[Page excerpt — start]

Today, IVF has a success rate of more than 50 percent, a dramatic leap from under 10 percent in 1980. Advances in genetic testing, embryo freezing and smarter stimulation protocols have made treatment more effective than ever. In many ways, it’s nothing short of miraculous. We’ve learned to do what nature sometimes can’t.
Yet one thing hasn’t changed much: the cost. Despite decades of innovation, the average price of an IVF cycle has stayed painfully high. It’s an uncomfortable truth in a field built around hope. Fertility care is advancing, but access is not.
Among women under 35 who undergo IVF, the average live-birth rate is now around 55 percent per cycle, according to the Society for Assisted Reproductive Technology (SART). Success has improved across nearly every age group as techniques continue to evolve. IVF is no longer experimental or exceptional — it’s the established standard for family building. So why hasn’t affordability advanced at the same pace as success?
In most industries, better outcomes bring lower prices. In fertility care, the opposite is true. Efficiency and scale have grown, but affordability has not. The reason is simple: the system rewards exclusivity. The consolidation of large clinic groups has created an economic model that values scarcity over access.
The fertility industry has mastered the science of conception but ignored the economics of compassion.
Some believe policy change or expanded insurance coverage will fix this. I don’t. Coverage can help, but it won’t incentivize efficiency or lower costs. We’ve seen it across healthcare — adding layers doesn’t make care more affordable.
At Pozitivf Fertility, we decided to take a different approach. We built a model that prioritizes transparency, team-based efficiency, and patient-first design. By removing unnecessary costs and complexity, we make IVF more equitable and attainable.
Because when it comes to building families, no one should be priced out of possibility.
The future of fertility care shouldn’t just be measured in pregnancy rates. It should be measured in access — in how many people finally get the chance to experience what science now makes possible.

[Page excerpt — finish]
[Data section — start]

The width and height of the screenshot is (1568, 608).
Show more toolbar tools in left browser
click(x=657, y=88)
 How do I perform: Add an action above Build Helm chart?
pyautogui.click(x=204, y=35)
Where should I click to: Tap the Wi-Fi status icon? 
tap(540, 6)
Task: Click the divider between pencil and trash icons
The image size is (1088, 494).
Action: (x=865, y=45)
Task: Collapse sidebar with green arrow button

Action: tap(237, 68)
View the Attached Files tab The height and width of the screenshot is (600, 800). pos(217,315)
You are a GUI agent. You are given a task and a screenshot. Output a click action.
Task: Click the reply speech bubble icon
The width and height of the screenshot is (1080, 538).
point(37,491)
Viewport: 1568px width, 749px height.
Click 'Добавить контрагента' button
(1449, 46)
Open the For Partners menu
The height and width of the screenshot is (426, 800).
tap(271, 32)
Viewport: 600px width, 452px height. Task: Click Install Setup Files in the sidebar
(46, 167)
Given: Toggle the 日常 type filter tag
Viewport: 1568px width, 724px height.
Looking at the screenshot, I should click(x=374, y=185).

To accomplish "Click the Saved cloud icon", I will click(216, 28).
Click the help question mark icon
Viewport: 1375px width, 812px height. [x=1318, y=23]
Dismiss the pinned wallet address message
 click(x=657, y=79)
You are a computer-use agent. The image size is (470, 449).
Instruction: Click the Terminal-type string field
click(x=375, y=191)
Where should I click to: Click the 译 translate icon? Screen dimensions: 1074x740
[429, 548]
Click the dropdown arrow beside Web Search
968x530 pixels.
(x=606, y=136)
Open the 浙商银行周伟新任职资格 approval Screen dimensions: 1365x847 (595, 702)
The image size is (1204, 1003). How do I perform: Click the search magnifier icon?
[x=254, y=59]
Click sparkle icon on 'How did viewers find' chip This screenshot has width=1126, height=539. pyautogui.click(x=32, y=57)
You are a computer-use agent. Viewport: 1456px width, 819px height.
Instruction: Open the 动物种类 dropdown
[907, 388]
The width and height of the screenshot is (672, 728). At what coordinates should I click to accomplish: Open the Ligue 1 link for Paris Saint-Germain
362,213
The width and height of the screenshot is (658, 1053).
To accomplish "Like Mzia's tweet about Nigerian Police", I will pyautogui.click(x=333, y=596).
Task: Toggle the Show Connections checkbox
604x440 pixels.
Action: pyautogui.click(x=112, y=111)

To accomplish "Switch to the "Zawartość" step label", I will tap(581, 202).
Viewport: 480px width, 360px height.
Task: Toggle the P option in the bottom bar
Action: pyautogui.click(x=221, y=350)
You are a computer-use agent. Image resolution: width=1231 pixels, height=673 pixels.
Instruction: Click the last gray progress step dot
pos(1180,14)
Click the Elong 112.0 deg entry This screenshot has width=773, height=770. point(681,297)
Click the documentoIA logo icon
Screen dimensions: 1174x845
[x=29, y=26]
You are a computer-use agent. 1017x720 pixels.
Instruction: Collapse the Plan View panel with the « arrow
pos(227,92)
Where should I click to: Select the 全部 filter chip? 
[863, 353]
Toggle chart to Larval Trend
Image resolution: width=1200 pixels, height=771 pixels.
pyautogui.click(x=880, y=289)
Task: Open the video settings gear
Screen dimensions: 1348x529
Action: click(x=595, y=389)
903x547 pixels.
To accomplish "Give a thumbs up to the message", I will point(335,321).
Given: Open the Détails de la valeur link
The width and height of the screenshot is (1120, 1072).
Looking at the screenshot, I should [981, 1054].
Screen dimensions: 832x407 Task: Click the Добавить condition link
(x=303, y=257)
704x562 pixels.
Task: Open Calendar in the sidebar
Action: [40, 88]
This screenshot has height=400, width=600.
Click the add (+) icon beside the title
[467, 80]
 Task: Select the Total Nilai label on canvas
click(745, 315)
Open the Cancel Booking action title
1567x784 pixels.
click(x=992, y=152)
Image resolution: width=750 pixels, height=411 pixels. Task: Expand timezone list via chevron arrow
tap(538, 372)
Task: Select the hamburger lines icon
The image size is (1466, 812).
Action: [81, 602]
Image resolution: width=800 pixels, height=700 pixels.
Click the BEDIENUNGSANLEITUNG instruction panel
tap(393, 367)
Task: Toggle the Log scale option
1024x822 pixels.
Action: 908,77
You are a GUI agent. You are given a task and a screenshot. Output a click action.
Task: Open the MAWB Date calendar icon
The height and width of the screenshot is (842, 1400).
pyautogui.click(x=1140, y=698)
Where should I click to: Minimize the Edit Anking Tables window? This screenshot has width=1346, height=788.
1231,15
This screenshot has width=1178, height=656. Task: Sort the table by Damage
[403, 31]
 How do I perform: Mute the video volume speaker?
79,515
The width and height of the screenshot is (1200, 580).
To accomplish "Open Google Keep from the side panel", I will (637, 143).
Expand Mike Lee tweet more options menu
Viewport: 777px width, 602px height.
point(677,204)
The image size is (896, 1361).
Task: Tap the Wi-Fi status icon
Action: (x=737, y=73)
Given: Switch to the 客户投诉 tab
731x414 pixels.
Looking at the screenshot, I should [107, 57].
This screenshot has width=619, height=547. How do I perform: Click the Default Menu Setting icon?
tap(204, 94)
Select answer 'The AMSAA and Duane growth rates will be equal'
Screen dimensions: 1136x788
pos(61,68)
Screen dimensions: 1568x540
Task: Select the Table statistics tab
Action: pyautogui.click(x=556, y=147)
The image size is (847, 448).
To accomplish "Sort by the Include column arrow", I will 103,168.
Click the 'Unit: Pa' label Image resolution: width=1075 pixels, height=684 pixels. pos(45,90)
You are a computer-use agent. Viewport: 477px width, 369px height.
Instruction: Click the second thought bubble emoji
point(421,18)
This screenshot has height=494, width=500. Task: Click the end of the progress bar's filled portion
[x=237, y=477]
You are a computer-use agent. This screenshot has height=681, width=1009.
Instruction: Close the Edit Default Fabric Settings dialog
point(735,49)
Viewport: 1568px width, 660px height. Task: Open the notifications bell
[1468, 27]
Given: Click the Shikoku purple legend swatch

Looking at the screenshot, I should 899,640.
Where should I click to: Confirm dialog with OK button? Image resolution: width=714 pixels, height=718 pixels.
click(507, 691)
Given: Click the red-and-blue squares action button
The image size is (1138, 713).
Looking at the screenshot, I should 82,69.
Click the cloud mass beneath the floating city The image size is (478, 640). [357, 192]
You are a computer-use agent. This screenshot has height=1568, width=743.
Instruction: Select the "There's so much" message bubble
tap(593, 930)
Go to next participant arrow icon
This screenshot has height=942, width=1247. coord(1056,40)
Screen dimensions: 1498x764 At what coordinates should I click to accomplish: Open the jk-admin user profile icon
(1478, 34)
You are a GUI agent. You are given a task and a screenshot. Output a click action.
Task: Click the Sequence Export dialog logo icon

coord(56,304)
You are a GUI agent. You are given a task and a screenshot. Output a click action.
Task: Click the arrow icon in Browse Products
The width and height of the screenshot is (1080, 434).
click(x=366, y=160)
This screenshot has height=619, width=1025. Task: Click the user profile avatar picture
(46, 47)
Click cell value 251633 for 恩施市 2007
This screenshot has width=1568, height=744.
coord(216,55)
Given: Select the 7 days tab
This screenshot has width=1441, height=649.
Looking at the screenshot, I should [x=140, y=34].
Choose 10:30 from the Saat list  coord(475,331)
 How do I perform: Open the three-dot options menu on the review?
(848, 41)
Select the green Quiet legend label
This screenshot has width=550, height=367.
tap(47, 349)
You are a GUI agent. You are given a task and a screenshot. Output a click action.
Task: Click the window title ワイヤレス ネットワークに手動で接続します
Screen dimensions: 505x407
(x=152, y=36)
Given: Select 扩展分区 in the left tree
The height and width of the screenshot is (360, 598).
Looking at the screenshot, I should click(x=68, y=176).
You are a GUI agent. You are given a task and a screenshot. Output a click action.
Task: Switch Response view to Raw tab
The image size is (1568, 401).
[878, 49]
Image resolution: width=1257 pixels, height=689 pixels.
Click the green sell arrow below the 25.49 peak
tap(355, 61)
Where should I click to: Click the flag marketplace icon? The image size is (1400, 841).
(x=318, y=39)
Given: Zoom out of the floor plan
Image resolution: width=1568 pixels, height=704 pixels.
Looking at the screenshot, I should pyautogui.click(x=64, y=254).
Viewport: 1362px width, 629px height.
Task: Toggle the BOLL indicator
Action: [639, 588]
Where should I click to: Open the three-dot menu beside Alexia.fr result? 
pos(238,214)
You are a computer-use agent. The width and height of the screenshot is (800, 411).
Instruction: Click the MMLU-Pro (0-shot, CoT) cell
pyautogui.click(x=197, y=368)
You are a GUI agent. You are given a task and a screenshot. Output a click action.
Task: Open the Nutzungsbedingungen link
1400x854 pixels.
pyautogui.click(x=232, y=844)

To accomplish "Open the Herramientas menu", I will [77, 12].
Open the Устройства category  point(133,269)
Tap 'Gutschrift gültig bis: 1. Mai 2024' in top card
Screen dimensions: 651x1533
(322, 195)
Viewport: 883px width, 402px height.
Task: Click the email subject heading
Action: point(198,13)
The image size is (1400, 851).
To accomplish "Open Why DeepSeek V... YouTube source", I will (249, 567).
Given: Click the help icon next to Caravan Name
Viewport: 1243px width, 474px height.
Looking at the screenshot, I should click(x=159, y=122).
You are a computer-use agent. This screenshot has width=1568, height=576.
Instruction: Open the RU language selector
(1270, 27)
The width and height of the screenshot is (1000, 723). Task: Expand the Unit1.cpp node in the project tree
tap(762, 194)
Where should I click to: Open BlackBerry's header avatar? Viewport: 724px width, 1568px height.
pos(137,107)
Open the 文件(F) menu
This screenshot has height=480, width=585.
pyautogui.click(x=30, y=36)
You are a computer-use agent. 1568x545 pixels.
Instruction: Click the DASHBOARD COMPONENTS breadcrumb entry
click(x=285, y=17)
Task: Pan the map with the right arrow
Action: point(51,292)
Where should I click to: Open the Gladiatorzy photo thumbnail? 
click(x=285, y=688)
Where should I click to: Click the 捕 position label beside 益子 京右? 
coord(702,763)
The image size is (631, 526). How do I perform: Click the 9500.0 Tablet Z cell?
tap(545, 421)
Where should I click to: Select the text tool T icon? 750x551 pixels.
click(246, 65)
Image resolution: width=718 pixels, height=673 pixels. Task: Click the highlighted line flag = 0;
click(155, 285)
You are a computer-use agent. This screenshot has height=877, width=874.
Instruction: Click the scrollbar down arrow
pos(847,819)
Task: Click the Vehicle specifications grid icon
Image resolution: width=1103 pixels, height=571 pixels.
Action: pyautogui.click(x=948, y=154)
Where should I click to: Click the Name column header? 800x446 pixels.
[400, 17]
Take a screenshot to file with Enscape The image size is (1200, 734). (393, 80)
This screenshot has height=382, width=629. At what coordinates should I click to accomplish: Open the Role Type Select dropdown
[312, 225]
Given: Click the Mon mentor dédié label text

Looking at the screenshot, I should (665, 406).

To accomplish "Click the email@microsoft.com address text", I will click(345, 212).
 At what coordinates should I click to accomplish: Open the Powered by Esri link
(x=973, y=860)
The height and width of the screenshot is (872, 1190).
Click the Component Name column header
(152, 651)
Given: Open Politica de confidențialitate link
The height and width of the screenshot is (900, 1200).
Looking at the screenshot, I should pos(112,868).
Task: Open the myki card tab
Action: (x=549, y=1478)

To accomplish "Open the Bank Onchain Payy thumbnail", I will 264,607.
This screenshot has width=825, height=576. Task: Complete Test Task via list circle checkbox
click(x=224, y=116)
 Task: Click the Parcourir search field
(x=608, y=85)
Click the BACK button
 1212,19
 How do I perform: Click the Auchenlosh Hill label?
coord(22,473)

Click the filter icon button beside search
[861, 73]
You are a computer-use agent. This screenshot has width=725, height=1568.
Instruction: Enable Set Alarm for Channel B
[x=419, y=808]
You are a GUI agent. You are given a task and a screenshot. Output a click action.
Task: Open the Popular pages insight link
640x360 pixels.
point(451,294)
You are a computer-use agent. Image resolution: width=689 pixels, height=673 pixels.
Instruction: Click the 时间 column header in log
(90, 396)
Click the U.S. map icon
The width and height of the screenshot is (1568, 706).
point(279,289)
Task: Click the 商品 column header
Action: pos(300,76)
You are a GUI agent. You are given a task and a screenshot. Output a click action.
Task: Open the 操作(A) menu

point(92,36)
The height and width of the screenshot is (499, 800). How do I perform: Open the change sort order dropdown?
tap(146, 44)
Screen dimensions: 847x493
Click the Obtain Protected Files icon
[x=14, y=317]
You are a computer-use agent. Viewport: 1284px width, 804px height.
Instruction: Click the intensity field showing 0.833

[Data section — finish]

→ **Activity**
Render into Spanish this sentence from the text on IVF costs: "The fertility industry has mastered the science of conception but ignored the economics of compassion."

→ **Answer below**
La industria de la fertilidad ha dominado la ciencia de la concepción, pero ha ignorado la economía de la compasión.